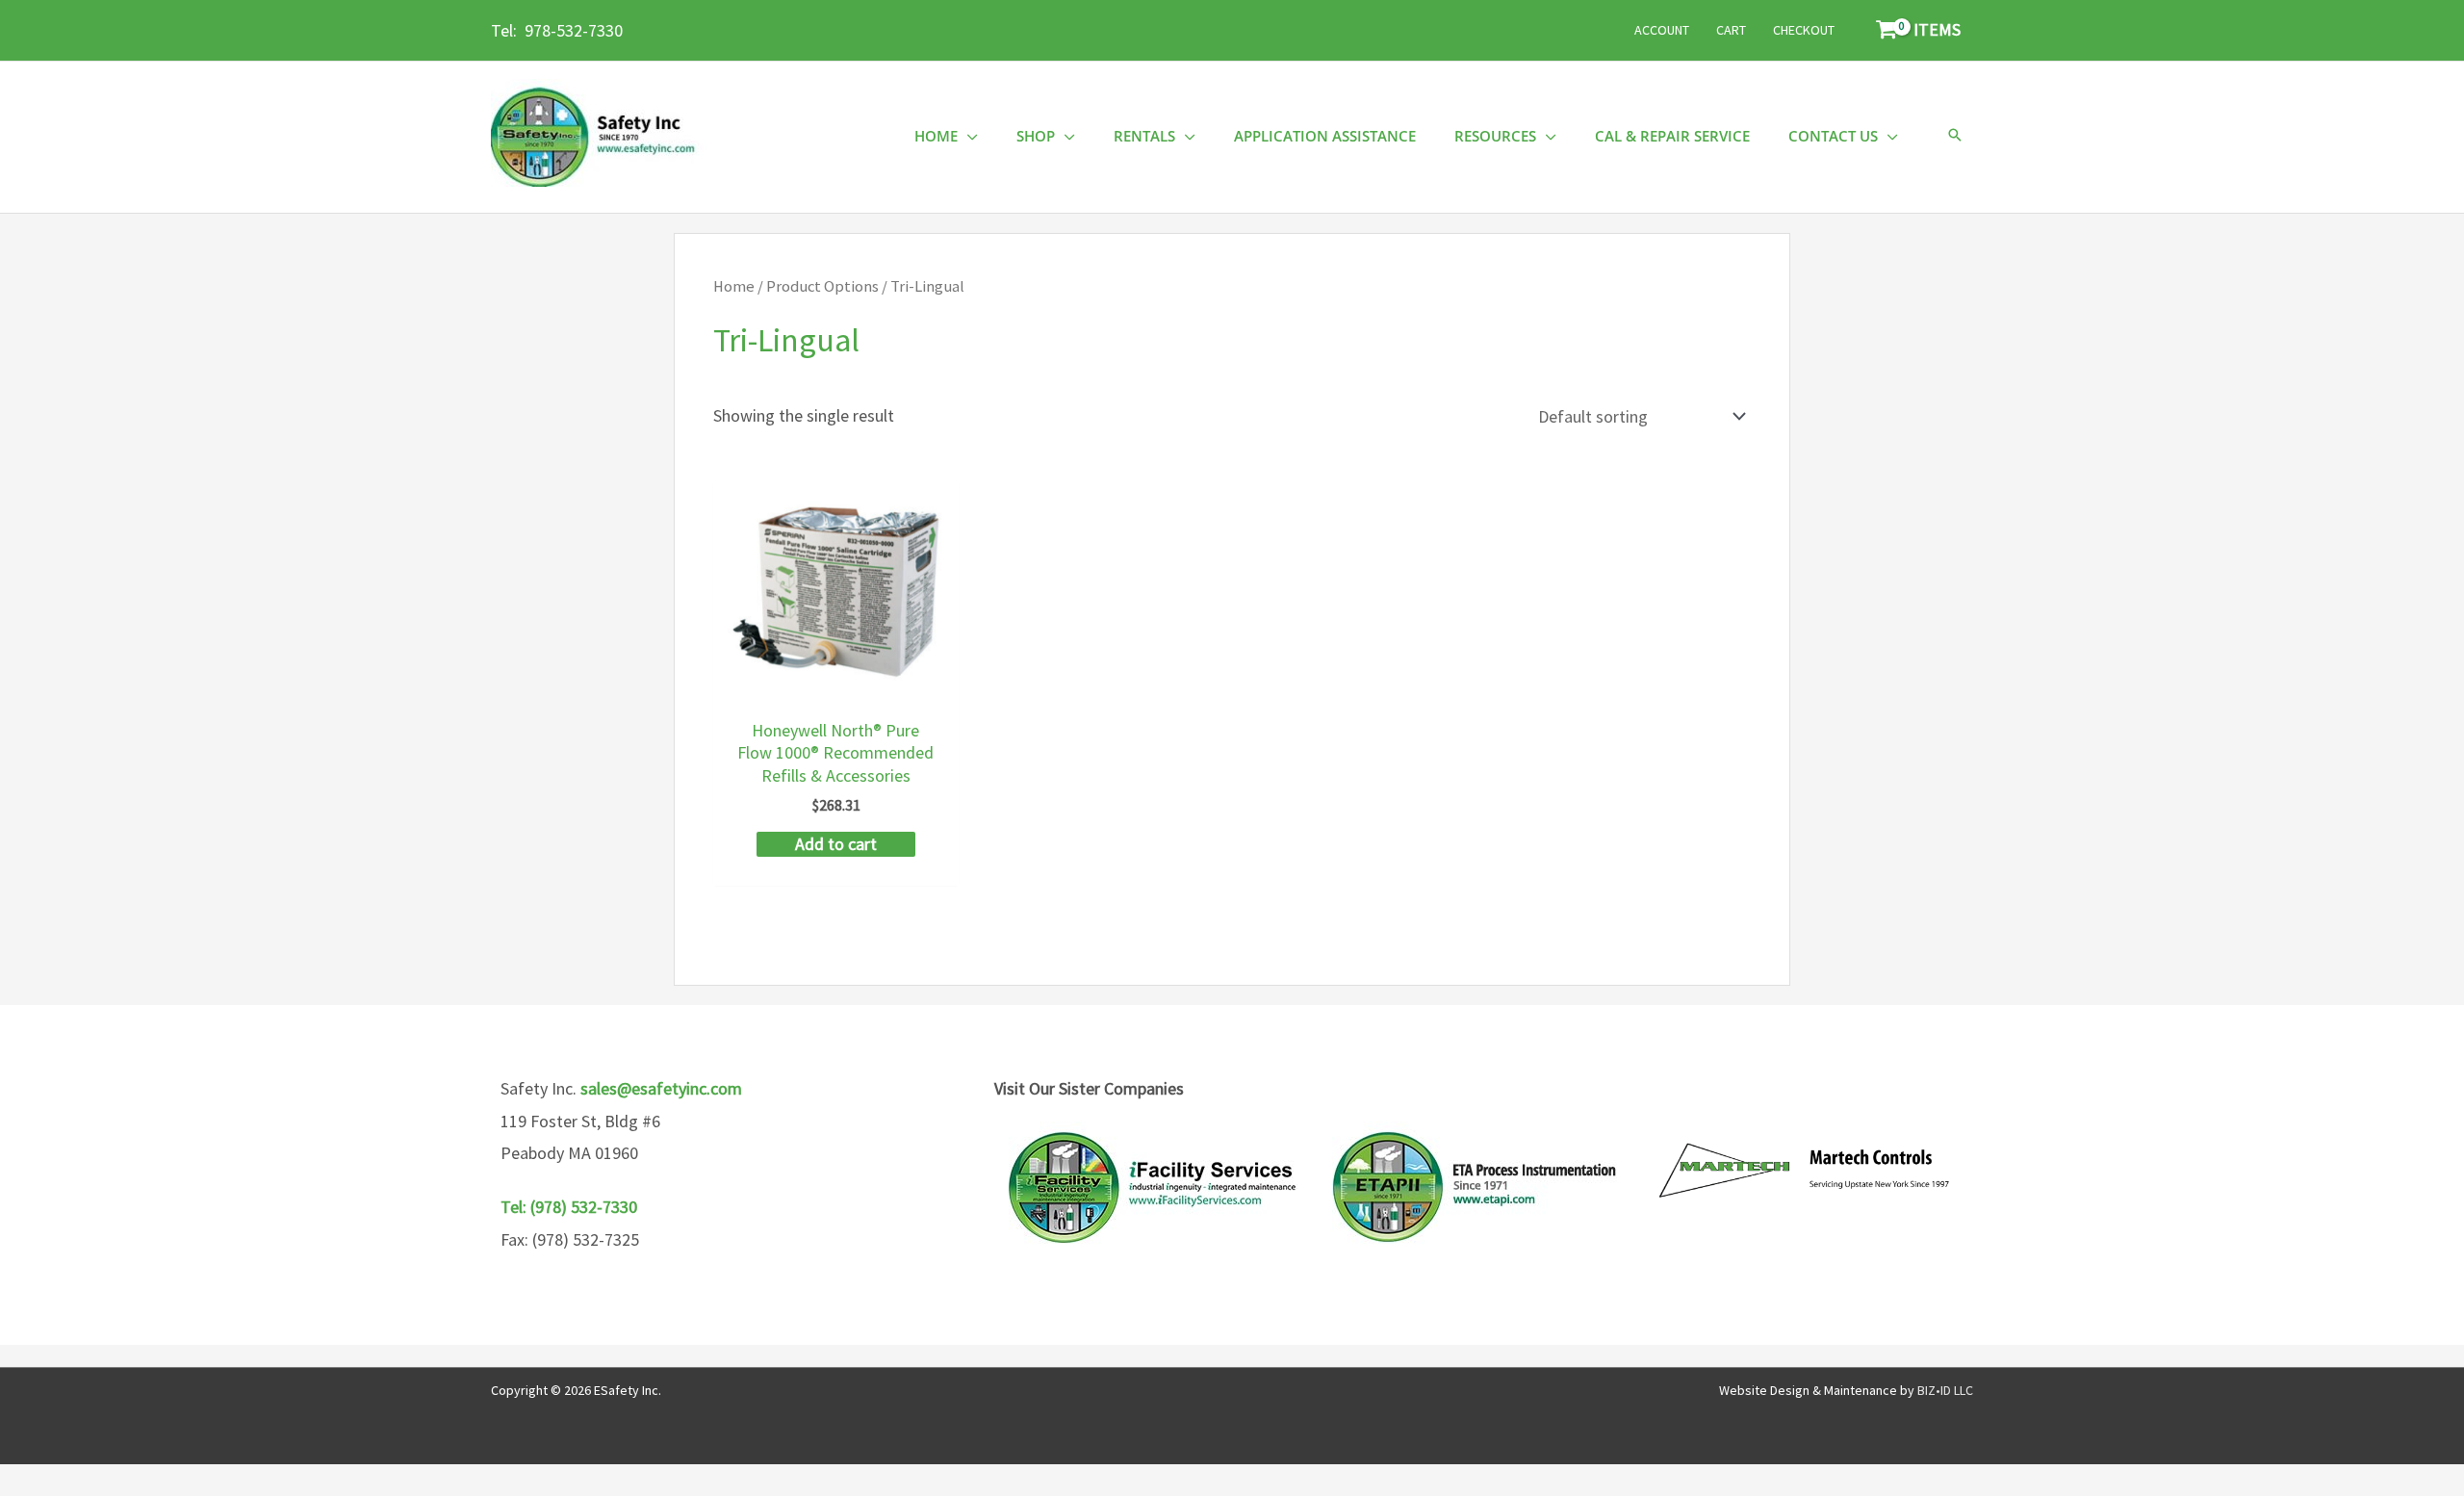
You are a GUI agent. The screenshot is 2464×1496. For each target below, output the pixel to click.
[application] (968, 136)
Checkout (1804, 30)
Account (1661, 30)
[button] (1955, 136)
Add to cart (836, 844)
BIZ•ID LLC (1945, 1390)
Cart (1731, 30)
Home (734, 286)
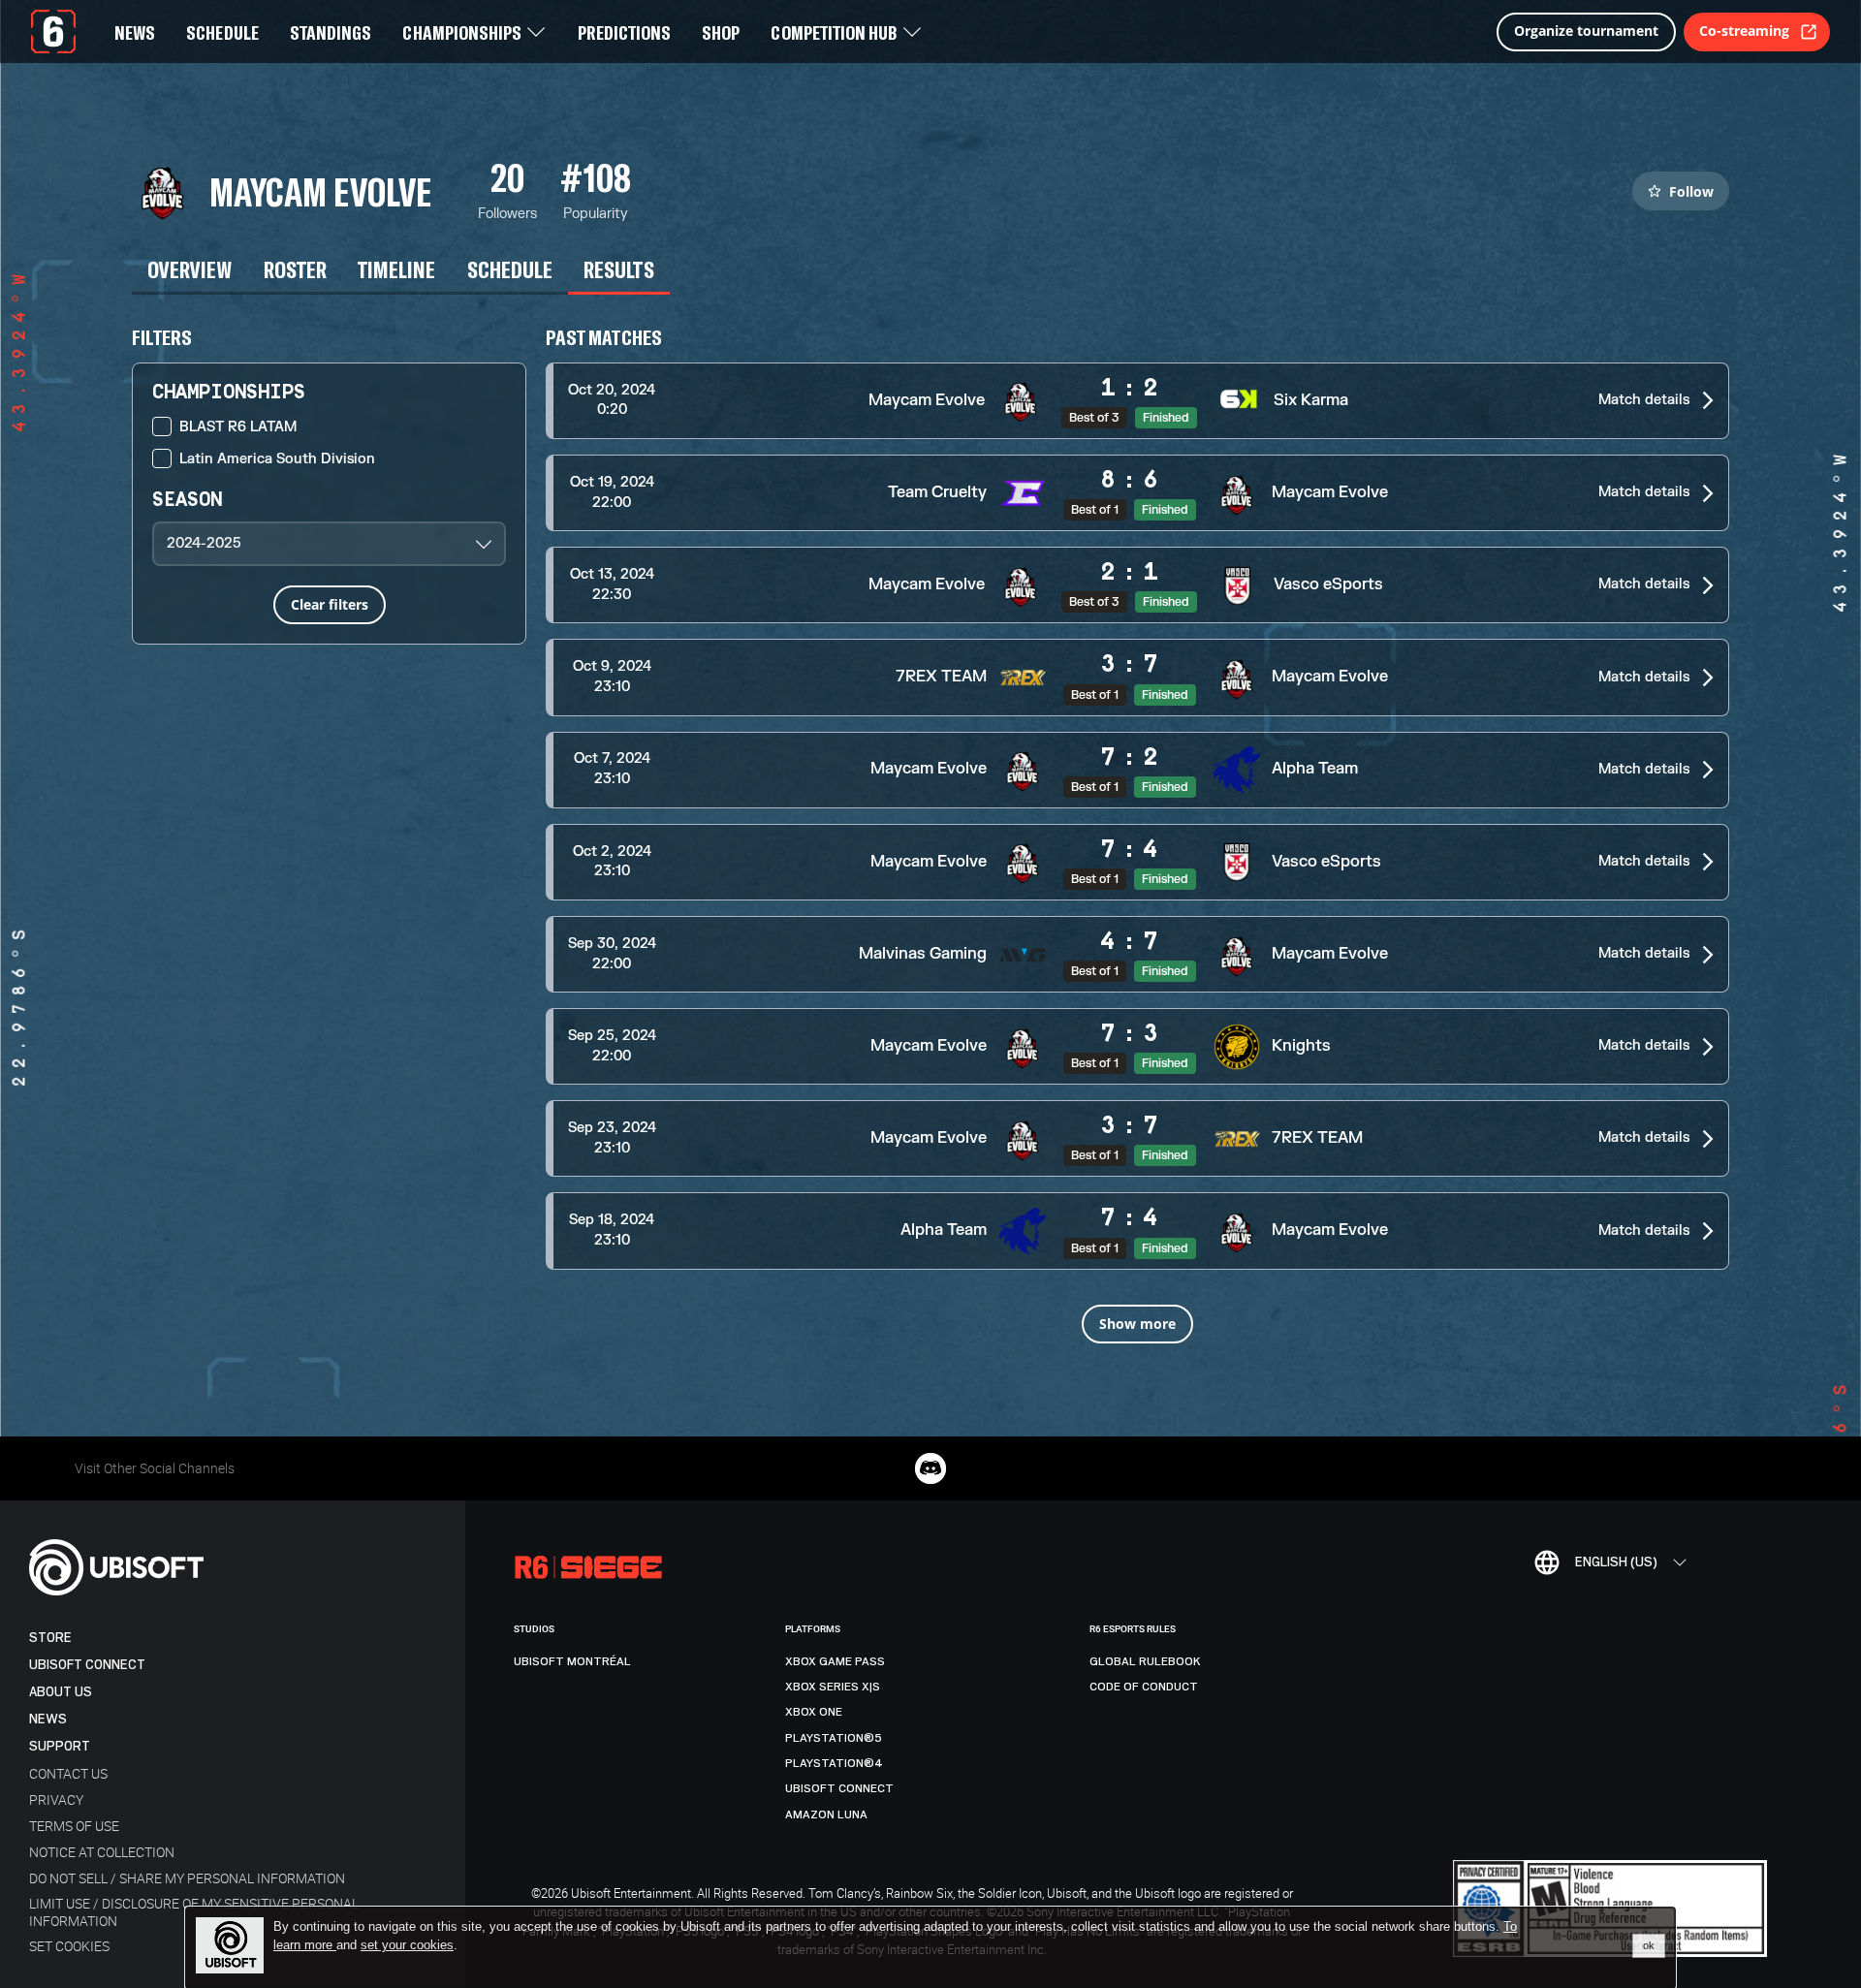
______________________________
§ WORK REQUEST:
Without including any picture, write out the material above exactly.

§ EXERCISE RESPONSE:
You are a GUI agent. The screenshot is 2464×1496. For each target below, output the pixel to click.
[application] (968, 136)
Checkout (1804, 30)
Account (1661, 30)
[button] (1955, 136)
Add to cart (836, 844)
BIZ•ID LLC (1945, 1390)
Cart (1731, 30)
Home (734, 286)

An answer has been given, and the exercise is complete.